- [Problem details]: Translate this sentence from the essay "Let It Burn" into Spanish: "Even in supposedly secular western countries religion still exerts considerable influence."

- [Selected passage]:
--- BEGIN ---

Let It Burn

I admit to feeling a slight sense of sadness watching the images of flames soaring from the roof of Notre Dame Cathedral, but once it was reported that no one had been seriously hurt, my slight sense of sadness quickly gave way to a feeling of pleasure. My slight sadness was because part of me appreciates the considerable amount of quality craftsmanship that went into constructing the thing, and it saddens me to see some of that beautiful work destroyed. But when weighed against the symbolism of a major institution of oppression engulfed in fire, it’s hard not to feel happy.
One of the most well-known critiques of religion – any religion – is Karl Marx’s famous quote that “It [religion] is the opium of the people”. It’s arguably one of the most important things Marx said, because religion controls the lives of billions of people around the world. Even in supposedly secular western countries religion still exerts considerable influence. The most obvious proofs of this fact are fairly numerous. Take, for example, the fact that large numbers of supposedly enlightened westerners still feel the need for religious ceremonies at the most important events in their lives – births, marriages and deaths. So for Marx to point out that this important necessity to the lives of so many people is no more than an artificial relaxant is every bit as revolutionary as anything else he said – and every bit as true.
Of course Marx, was not the only great thinker to realise the illusion of religion. About sixty years before Marx penned his famous quote, the great Tom Paine, for example, observed that,

Al national institutions of churches, whether Jewish, Christian or Turkish, appear to me no other than human inventions set up to terrify and enslave mankind, and monopolize power and profit.1

Paine’s great book Age of Reason totally destroys the credibility of religion generally, and the Christian bible in particular. With his usual perfect clarity of vision and expression he strikes at the very heart of the phenomenon of religion, and explains why such an utterly irrational and largely deceitful belief system has been allowed to thrive for so long – a human invention “to terrify and enslave mankind, and monopolize power and profit”.

--- END ---

- [Dataset extract]:
--- BEGIN ---

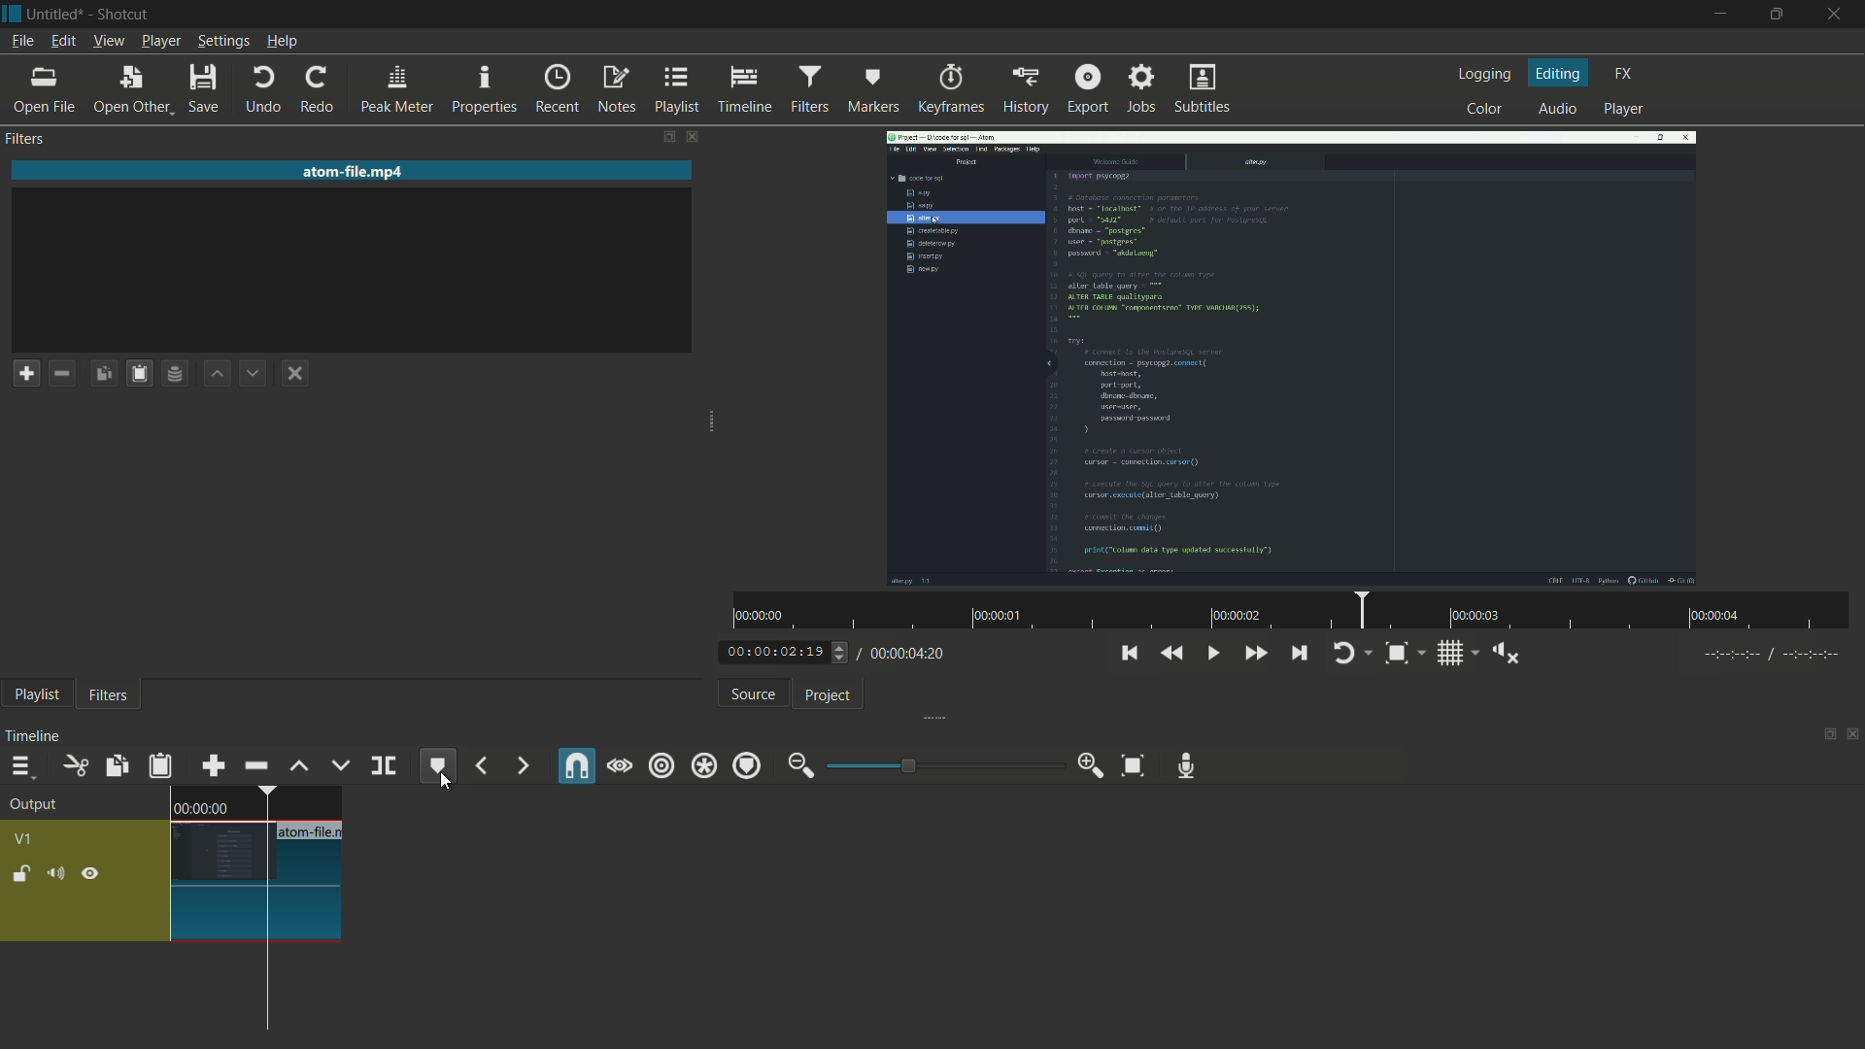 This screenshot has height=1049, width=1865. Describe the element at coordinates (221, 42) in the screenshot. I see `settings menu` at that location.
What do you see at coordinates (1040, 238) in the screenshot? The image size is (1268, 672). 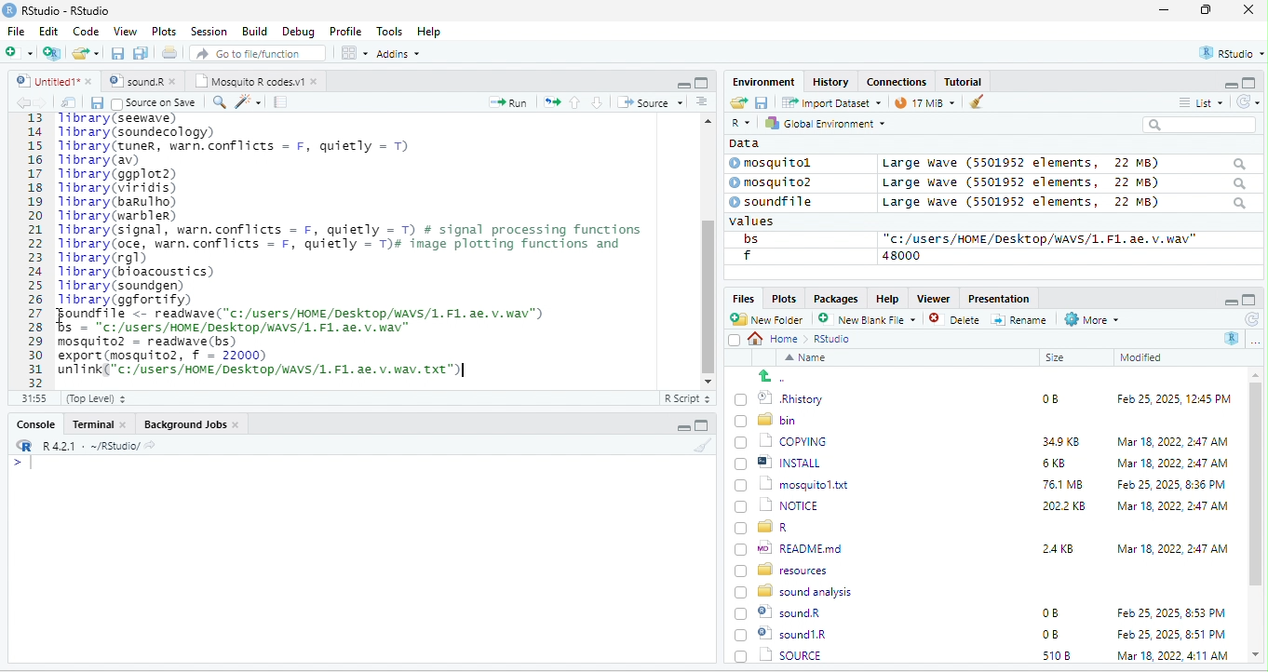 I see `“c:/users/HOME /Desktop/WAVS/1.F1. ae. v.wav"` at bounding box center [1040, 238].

--- END ---

- [The reply]: Incluso en los países occidentales supuestamente laicos, la religión sigue ejerciendo una influencia considerable.